Updated 

Penn National real estate move could become industry standard


Penn National Gaming’s plan to split the regional casino giant into two publicly traded companies was granted preliminary approval by Nevada gaming regulators Wednesday.

The concept would separate 19 of the company’s 29 casinos and racetracks, including the M Resort, into a real estate investment trust, often referred to as a REIT.

Penn National would continue to operate the casinos. The REIT will be known as Gaming and Leisure Properties, Inc.

Penn National Chief Financial Officer Bill Clifford told the Gaming Control Board customers won’t notice any difference in the operation of the M Resort once the split takes place, possibly by the end of the year.

“Bottom line, there is no changes at the M Resort,” Clifford said. “Anthony Marnell (III) remains as (general manager).
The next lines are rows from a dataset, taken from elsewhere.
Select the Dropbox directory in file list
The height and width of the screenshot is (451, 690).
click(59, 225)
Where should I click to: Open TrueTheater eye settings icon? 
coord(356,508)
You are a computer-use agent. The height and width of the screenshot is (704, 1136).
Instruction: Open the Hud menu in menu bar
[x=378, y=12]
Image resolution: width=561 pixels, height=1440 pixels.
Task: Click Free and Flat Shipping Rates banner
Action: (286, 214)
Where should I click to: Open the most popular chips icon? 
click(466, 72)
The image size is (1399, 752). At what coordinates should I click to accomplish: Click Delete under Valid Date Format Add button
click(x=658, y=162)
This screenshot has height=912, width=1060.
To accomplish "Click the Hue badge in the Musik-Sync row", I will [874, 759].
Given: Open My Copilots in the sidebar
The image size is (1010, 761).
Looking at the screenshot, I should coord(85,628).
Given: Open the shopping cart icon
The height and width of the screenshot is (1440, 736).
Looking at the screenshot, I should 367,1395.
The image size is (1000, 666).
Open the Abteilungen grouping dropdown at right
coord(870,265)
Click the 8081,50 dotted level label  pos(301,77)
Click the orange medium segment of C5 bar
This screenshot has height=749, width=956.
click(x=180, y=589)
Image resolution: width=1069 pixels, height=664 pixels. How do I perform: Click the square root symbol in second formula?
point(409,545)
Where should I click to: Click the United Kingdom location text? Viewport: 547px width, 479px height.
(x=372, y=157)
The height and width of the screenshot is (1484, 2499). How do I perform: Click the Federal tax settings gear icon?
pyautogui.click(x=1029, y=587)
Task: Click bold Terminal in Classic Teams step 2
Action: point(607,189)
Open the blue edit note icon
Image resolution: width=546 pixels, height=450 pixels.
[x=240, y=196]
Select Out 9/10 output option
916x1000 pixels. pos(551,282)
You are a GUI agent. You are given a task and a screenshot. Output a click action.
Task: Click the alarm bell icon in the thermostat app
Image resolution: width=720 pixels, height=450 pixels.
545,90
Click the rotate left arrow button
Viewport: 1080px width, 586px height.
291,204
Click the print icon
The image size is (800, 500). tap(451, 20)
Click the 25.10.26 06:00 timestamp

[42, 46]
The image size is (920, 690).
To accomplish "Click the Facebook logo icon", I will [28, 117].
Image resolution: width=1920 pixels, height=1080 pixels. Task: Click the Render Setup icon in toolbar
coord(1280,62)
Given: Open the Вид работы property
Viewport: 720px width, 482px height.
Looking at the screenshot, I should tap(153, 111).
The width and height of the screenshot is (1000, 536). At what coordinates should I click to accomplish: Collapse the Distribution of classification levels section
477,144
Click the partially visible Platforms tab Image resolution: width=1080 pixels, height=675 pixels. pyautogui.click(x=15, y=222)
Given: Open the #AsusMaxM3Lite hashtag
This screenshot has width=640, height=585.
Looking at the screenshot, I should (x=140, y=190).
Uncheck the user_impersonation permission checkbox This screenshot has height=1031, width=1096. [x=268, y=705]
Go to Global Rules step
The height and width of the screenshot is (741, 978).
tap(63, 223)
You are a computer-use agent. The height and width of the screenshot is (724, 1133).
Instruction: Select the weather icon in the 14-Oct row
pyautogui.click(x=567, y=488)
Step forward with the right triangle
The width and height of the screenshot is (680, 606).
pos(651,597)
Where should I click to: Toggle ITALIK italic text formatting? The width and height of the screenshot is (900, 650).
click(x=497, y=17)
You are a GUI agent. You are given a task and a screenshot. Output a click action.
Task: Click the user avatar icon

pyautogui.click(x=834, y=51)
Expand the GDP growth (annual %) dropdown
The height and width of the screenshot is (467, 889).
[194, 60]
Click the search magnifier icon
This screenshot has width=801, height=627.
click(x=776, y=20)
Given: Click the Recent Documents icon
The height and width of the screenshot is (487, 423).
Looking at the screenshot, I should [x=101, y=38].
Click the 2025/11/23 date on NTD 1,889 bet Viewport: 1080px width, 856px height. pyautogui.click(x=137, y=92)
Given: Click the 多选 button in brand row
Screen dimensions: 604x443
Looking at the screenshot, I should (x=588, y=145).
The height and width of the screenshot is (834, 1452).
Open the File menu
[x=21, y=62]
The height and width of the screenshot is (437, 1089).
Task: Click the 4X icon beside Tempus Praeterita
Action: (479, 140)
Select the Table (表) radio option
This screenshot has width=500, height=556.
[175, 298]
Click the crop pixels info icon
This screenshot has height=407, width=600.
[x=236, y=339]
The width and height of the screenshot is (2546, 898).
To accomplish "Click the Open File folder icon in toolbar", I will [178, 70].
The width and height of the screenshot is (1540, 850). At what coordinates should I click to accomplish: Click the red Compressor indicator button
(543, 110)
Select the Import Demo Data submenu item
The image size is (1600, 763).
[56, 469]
He’ll be there as long as he wants.”

The split, which was announced last November, would result in Penn investors receiving a dividend of roughly $5.35 per share plus stock in the REIT. The casino operation side will pay the REIT a estimated $450 million a year in rent for the casinos.

REITs, by law, don’t pay federal income taxes. With real estate the primary source of income, REITs are required to distribute at least 90 percent of their taxable earnings to shareholders.

Clifford told the control board the REIT would offer Penn National increased expansion opportunities. He said the process still requires approval from the Securities and Exchange Commission and other gaming regulatory bodies.

Penn National previously disclosed and it received a private letter ruling from the Internal Revenue Service related to the tax treatment and qualification of Gaming and Leisure Properties as a REIT.

Gaming Control Board Chairman A.G. Burnett said Penn’s REIT was the first for the gaming industry and it might be a concept for other casino companies to explore.

The Nevada Gaming Commission will have the final say on the plan on July 25.

Clifford told the control board there are some 150 REITs publicly traded on the New York Stock Exchange that own more than $150 billion in real estate assets.

The real estate associated with the 19 casinos in Penn’s REIT would total more than 2,900 acres and 6.6 million square feet of building space. The REIT would lease back to Penn National 17 of the casinos while it will own and operate casinos in Baton Rouge, La., and Perryville, Md.

Shares of Penn National closed at $52.93 on the Nasdaq Global Select Wednesday, up 26 cents or 0.49 percent.